Wednesday, February 24

Yahoo! Learning to Rank Challenge at ICML 2010

Yahoo! has announced a Learning to Rank challenge as part of the Learning to Rank Workshop at ICML 2010.

They are releasing (to participants) two large real-world datasets. The first dataset has:
29,921 queries
744,692 URLs
519 features

For details on the second set, see the website.

The URLs are rated on a graded scale, 0 (irrelevant) to 5 (perfect). The evaluation will use Normalized Discounted Cumulative Gain (NDCG) and Expected Reciprocal Rank (ERR).

The set only includes query and URL identifiers without the original information, so engineering new features seems unlikely.

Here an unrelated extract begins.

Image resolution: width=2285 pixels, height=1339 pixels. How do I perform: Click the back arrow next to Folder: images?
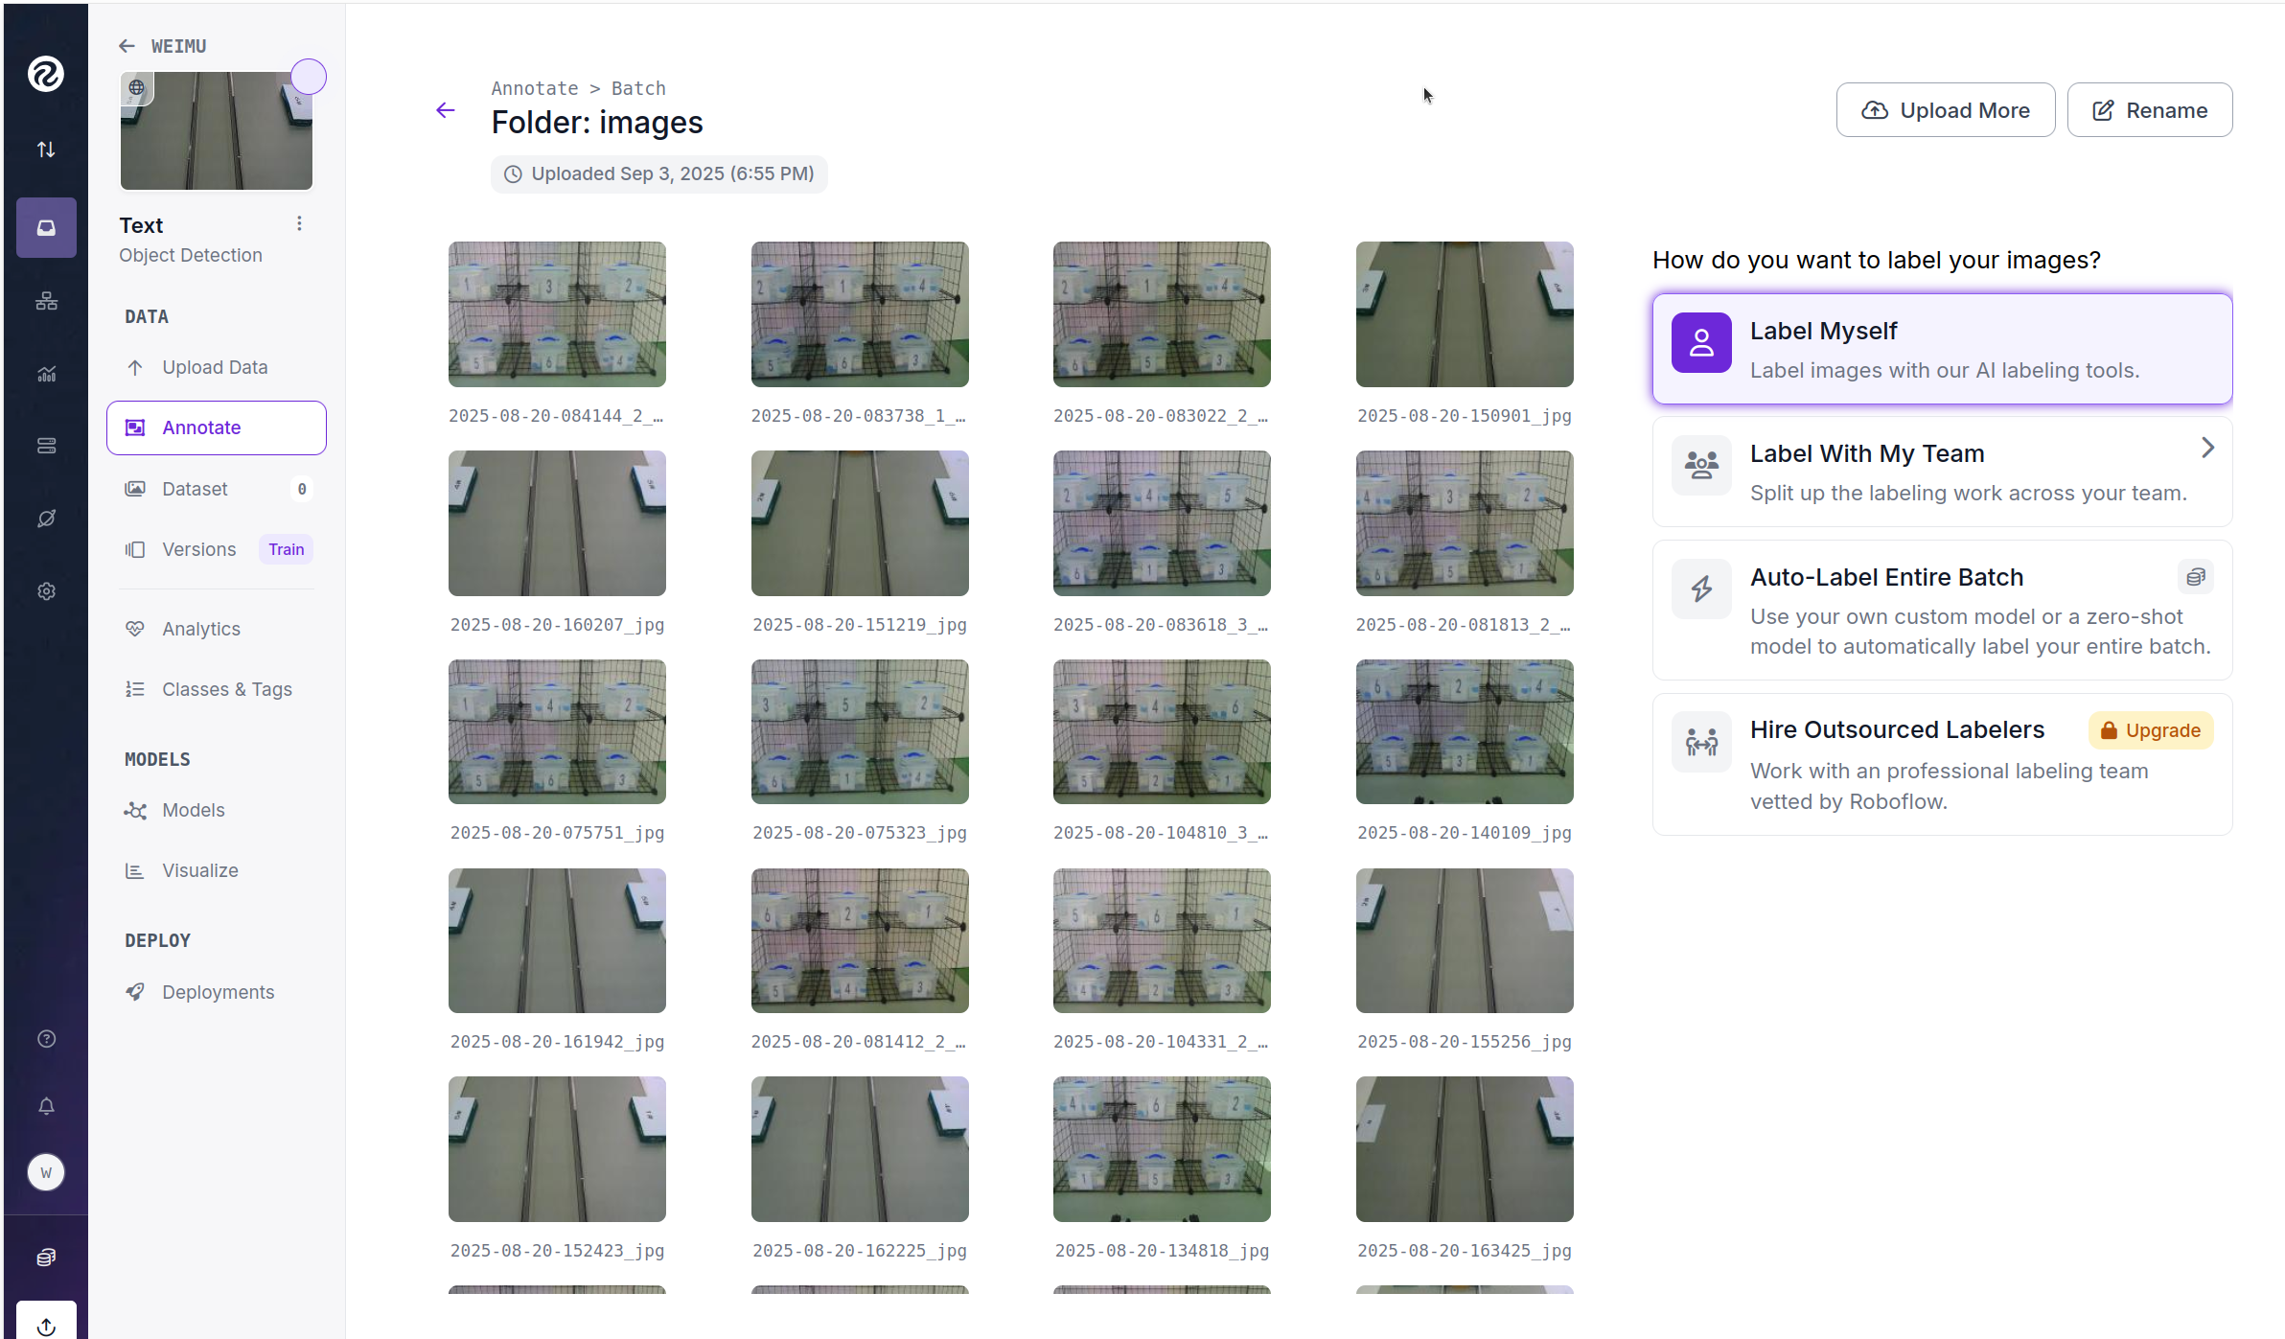[x=446, y=110]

The competition begins March 1st and goes through May 31st.


  1. What, no efficiency task?

  2. Are folks at UMass submitting something? I'm very tempted.

  3. Ya, efficiency/scalability is an interesting topic.

    I've heard a bit of discussion in the lab, but nothing concrete. Many of us are looking at CIKM papers and don't want to get spread too thin...

    Still, it's a very interesting dataset, so...

  4. interesting dataset which you have to delete by June 30th!

  5. Actually, I have more information now. The dataset will be available on the Yahoo Webscope release program after June 30th. The actual dataset only contains feature vectors, so no URLs or queries.

  6. Jon - I heard that Michael and Niranjan are working on something...

    I'm interested, but I have to focus on other projects at the moment.